|Cole, Noel - Andy|
Submitted to: Journal of Animal Science Supplement
Publication Type: Abstract Only
Publication Acceptance Date: 2/12/2005
Publication Date: 7/25/2005
Citation: Gleghorn, J.F., Defoor, P.J., Galyean, M.L., Duff, G.C., Cole, N.A. 2005. Influence of phase-feeding on performance of beef steers [abstract]. Journal of Animal Science Supplement. 88(1):368. Interpretive Summary:
Technical Abstract: As cattle mature the dietary protein requirement, as a percentage of the diet, tends to decrease; thus decreasing the dietary CP concentration during the latter part of the finishing period might decrease feed costs and N losses to the environment. This study evaluated the effect of phase feeding of CP on performance of finishing beef cattle fed 90% (DM basis) concentrate, steam-flaked corn-based diets. Three hundred sixty medium-frame cross-bred steers (315 + 4.9 kg) were blocked by BW and randomly assigned to 36 feedlot pens (10 steers per pen). Following a 21-day step-up period, the following dietary treatments (DM basis) were randomly assigned to pens within a weight block: 1) fed an 11.5% CP diet throughout; 2) fed a 13% CP diet throughout; 3) switched from an 11.5% to a 10% CP diet when approximately 56 d remained in the feeding period; 4) switched from a 13% to an 11.5% CP diet when 56 d remained; 5) switched from a 13% to a 10% CP diet when 56 d remained; and 6) switched from a 13% to an 11.5% CP diet when 28 d remained.
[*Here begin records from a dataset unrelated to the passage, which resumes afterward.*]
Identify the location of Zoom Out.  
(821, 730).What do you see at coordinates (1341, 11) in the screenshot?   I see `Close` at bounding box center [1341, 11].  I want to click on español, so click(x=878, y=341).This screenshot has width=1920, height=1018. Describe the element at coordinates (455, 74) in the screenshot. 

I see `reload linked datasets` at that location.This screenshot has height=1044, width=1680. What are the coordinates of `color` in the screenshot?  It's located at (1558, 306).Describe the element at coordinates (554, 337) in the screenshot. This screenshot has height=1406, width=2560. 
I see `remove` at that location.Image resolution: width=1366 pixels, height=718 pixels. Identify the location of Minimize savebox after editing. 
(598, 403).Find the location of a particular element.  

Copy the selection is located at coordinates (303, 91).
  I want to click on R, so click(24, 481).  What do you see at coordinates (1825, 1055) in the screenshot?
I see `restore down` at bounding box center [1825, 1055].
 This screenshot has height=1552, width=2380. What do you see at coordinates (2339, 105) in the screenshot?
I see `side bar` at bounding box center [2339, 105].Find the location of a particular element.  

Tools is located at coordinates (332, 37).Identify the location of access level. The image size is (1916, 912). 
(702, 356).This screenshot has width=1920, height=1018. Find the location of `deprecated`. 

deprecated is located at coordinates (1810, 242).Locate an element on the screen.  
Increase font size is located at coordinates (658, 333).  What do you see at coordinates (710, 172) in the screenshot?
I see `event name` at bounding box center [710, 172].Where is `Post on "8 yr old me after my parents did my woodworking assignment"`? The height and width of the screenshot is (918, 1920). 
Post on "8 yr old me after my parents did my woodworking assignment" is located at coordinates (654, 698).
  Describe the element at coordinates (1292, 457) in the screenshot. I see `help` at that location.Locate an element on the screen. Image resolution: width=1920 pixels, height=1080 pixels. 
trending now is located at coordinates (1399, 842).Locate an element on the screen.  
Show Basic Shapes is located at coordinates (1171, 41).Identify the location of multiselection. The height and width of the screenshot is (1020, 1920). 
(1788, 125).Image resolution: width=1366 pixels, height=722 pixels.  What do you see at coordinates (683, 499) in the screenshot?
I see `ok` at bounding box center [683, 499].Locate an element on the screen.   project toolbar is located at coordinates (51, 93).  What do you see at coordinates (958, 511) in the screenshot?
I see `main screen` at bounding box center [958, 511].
Cattle were slaughtered by block when 60% of the cattle within a weight block were visually estimated to grade USDA Choice. On average, cattle were on feed for 182 d (161 d for Block 1, 183 d for Blocks 2 and 3, and 189 d for Blocks 4, 5, and 6. Cattle switched from 13% to 10% CP diets had lower (P <0.10) ADG (1.14 vs. 1.52 kg) and G:F (186 vs. 192 g/kg) than steers fed a 13% CP diet throughout. Steers on the phase-feeding regimens had numerically lower ADG and lower (P < 0.10) DMI during the last 41 days on feed than steers fed 11.5 or 13% CP diets throughout. Carcass characteristics were not affected by dietary regimen. Performance by cattle fed a constant 11.5% CP diet was similar to those fed a 13% CP diet, although cattle fed the lower CP diet had numerically lower overall ADG (1.48 vs.1.52 kg) and DMI (7.64 vs. 7.96 kg) during the feeding period. Results suggest that modest changes in dietary CP concentration in the latter portion of the feeding period may have modest effects on overall beef cattle performance, but that decreasing dietary CP to 10% would adversely affect performance of cattle fed high-concentrate, steam-flaked corn-based diets.